Many factors go into a company’s success. Offering good products or services and having sound business strategies are certainly among these. But ask most CEOs and they will tell you that perhaps the most important driver of success is a company’s employees. It’s difficult to conceive how companies like Amazon and Walmart, for instance, could have attained their remarkable success without their workers.
Alarmingly, during the COVID-19 pandemic, many employees have been reporting that they feel unsafe at work, and that their companies are not doing enough to keep them safe by providing protective equipment, implementing social distancing, notifying them when coworkers have become infected, and offering sick pay and/or hazard pay. In recent weeks there have been numerous concerted efforts by workers walking off their jobs in protest, and just recently, employees from a number of big companies have formed a historic coalition and gone on mass strike.
It is deeply disturbing that such strikes have become necessary. These are all very successful companies—some of them experiencing record sales and/or profits right now. It is simply unethical that, with their considerable resources, they are not meeting their workers’ reasonable demands for basic protection and rights.
In business ethics, deontology is a theory of ethics based on duty and responsibility to others.

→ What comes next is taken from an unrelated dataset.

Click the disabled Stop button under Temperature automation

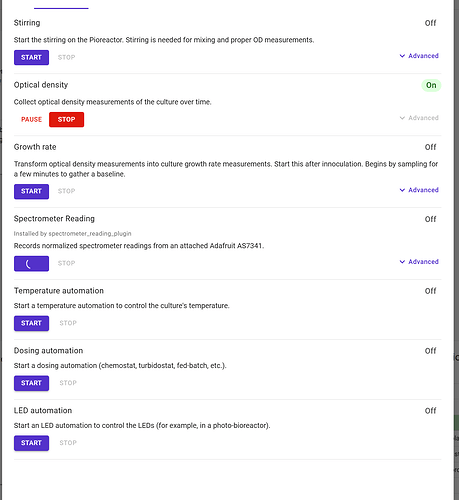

In society, many of these duties become laws (for example, it is against the law to kill people or steal from them). However, behaving ethically means that we must go beyond simply following the law — for example, we should treat each other with respect and dignity, even though it is not legally required that we do so.

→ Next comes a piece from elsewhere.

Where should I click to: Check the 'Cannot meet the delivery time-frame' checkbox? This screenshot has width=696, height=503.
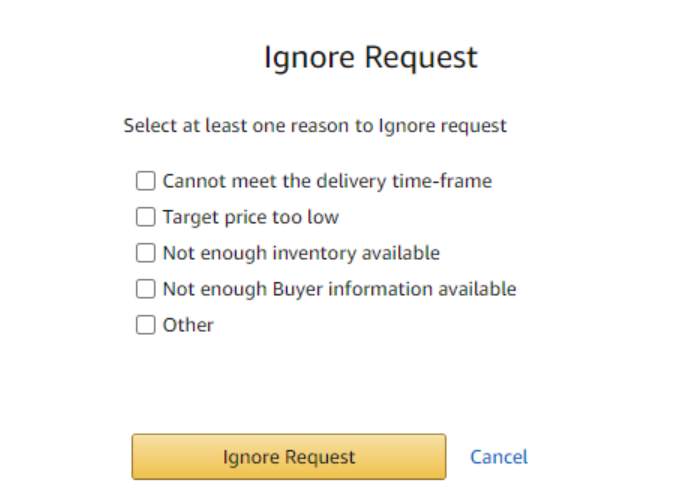tap(146, 181)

The eminent ethics scholar Archie Carroll proposed a model of business ethics known as the pyramid of corporate social responsibility. The model contains four levels of responsibility. At the bottom is economic responsibility, or the duty to make a profit for shareholders. Next is legal responsibility— in the process of making money, businesses must follow the law. Above that is ethical responsibility, or the standards of conduct that are not dictated by law, but that many people would agree are important. And at the highest level is philanthropic responsibility, the responsibility to be a good corporate citizen.
A closer look at these levels of corporate responsibilities reveals insights into how companies should operate today. Under the Occupational Safety and Health Act of 1970 (OSHA), companies must provide their workers with “…a place of employment free from recognized hazards that are causing or are likely to cause death or serious physical harm.”
The burning question today is: how much protection are companies obligated to provide their employees during the COVID-19 crisis? This question is where the distinction between “legal” and “ethical” arises. Although a business might be technically following the law (in some parts of the country) by not ensuring social distancing or providing masks, that company clearly has an ethical obligation to do so. When businesses do not provide strong protections against the virus to their workers, they are risking the health and safety of not just their employees, but of their customers and their communities. This can be seen explicitly during this pandemic in which each worker who gets infected can lead to ripple effects of countless other people getting sick.
If small businesses with limited resources are unable to provide adequate protections for their workers at this time, it is better that they refrain from doing business at all (indeed, many businesses have taken this painful step). But when it comes to big companies like Amazon, Walmart, and Target, there is simply no reason for not doing everything possible to keep their workers safe.
Sometimes in business ethics, arguments are made which point to the financial benefits for companies that behave ethically. Such arguments are inherently controversial (shouldn’t a business do the right thing because it is the right thing, not because it will make the company more profitable?). But at a time like this pandemic, when employees are putting their lives on the line every day, arguments about the financial benefits of ethical behavior are both pointless and deeply offensive. Companies must act decisively because of their duties to their workers, period.
The philosopher Robert Solomon wrote that businesses “all too readily fall into the trap of beginning with the assumption of the corporation as an autonomous, independent entity, which then needs to consider its obligations to the surrounding community. But corporations like ‘individuals’ are part and parcel of the communities that created them, and the responsibilities that they bear are not the products of argument or implicit contracts but intrinsic to their very existence as social entities.”
Ethics scholars, as well as enlightened executives, recognize that businesses have a duty to all their stakeholders, not just their shareholders. As a key stakeholder, the employees of a company deserve to be protected from COVID-19 to the fullest extent possible. Anything less is unethical and indefensible.